Re: [PATCH 12/12] closures: fix a race on wakeup from closure_sync

Kent Overstreet <kent.overstreet@xxxxxxxxx> · Mon, 22 Jul 2019 13:22:09 -0400

On Thu, Jul 18, 2019 at 03:46:46PM +0800, Coly Li wrote:
> On 2019/7/16 6:47 下午, Coly Li wrote:
> > Hi Kent,
> > 
> > On 2019/6/11 3:14 上午, Kent Overstreet wrote:
> >> Signed-off-by: Kent Overstreet <kent.overstreet@xxxxxxxxx>
> > Acked-by: Coly Li <colyli@xxxxxxx>
> > 
> > And also I receive report for suspicious closure race condition in
> > bcache, and people ask for having this patch into Linux v5.3.
> > 
> > So before this patch gets merged into upstream, I plan to rebase it to
> > drivers/md/bcache/closure.c at this moment.

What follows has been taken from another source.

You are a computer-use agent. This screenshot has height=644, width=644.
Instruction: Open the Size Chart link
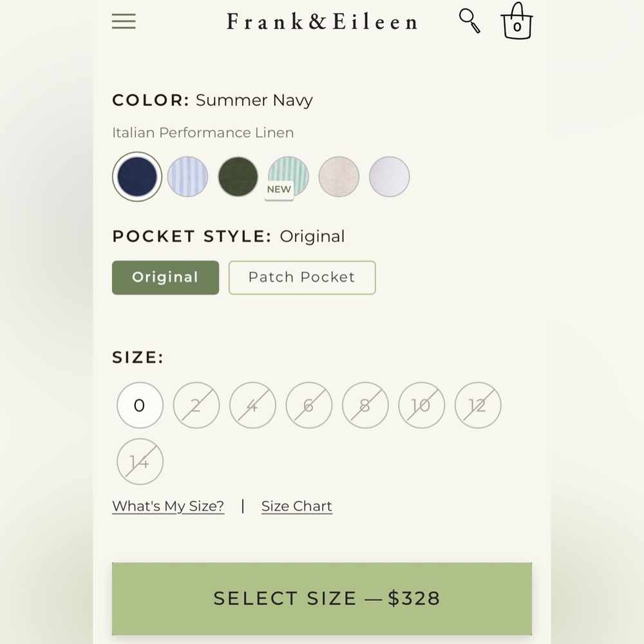[x=296, y=506]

Of cause the author is you.
> > 
> > When lib/closure.c merged into upstream, I will rebase all closure usage
> > from bcache to use lib/closure.{c,h}.
> 
> Hi Kent,
> 
> The race bug reporter replies me that the closure race bug is very rare
> to reproduce, after applying the patch and testing, they are not sure
> whether their closure race problem is fixed or not.
> 
> And I notice rcu_read_lock()/rcu_read_unlock() is used here, but it is
> not clear to me what is the functionality of the rcu read lock in
> closure_sync_fn(). I believe you have reason to use the rcu stuffs here,
> could you please provide some hints to help me to understand the change
> better ?

The race was when a thread using closure_sync() notices cl->s->done == 1 before
the thread calling closure_put() calls wake_up_process(). Then, it's possible
for that thread to return and exit just before wake_up_process() is called - so
we're trying to wake up a process that no longer exists.

rcu_read_lock() is sufficient to protect against this, as there's an rcu barrier
somewhere in the process teardown path.